Here’s a story from Bloomberg CityLab about the futility of trying to reduce traffic congestion by widening freeways.
“We know from experience, in Texas city after city, that a simple addition of lanes will not fix our traffic woes,” wrote Austin city council member Gregorio Casar, in a letter to TxDOT.
There’s a name for the principle behind that apparent paradox: induced demand. Economist Anthony Downs is often credited with first articulating this “iron law of congestion” in 1962, as construction crews were hacking interstates through American cities. Downs published a seminal paper with a stark warning: “On urban commuter expressways, peak-hour traffic congestion rises to meet maximum capacity.” In other words, adding lanes won’t cure snarled traffic; the additional car space inevitably invites more trips, until gridlock is as bad as ever.
. . .
In 1955, urban observer Lewis Mumford wrote a series of essays in the New Yorker titled “The Roaring Traffic’s Boom,” in which he memorably compared a highway planner widening a congested highway to “the tailor’s remedy for obesity — letting out the seams of trousers and loosening the belt. [T]his does nothing to curb the greedy appetites that have caused the fat to accumulate.”

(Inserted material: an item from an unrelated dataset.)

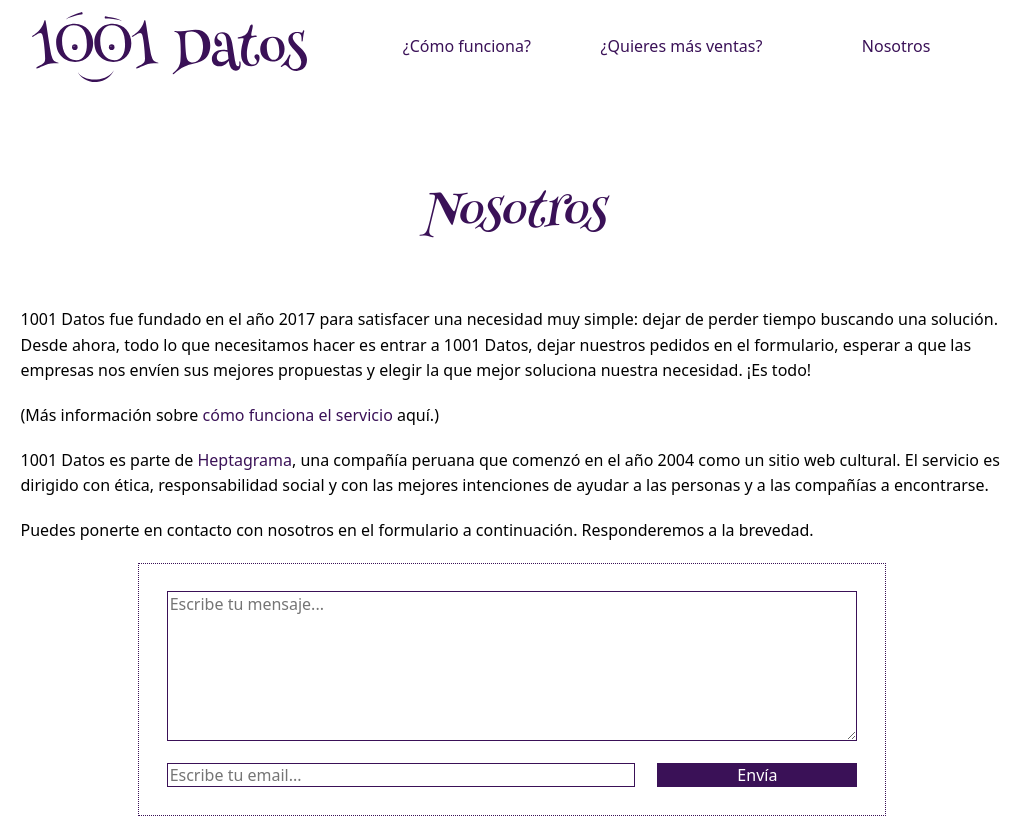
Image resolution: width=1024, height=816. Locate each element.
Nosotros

TxDOT’s job is to build highways. They’ve got a big budget to build highways. Not to improve transportation. To build highways.
And widening I-10 in downtown El Paso isn’t even about reducing congestion. If they were really concerned about congestion in El Paso, they’d do something about the traffic east of Viscount during rush hour. They’d move a little faster on the Borderland Expressway, to route pass-through truck traffic around the city, instead of through its heart.
Government doesn’t give real reasons for the things it does. It give rationales.
But people are wising up. The politicians should take notice.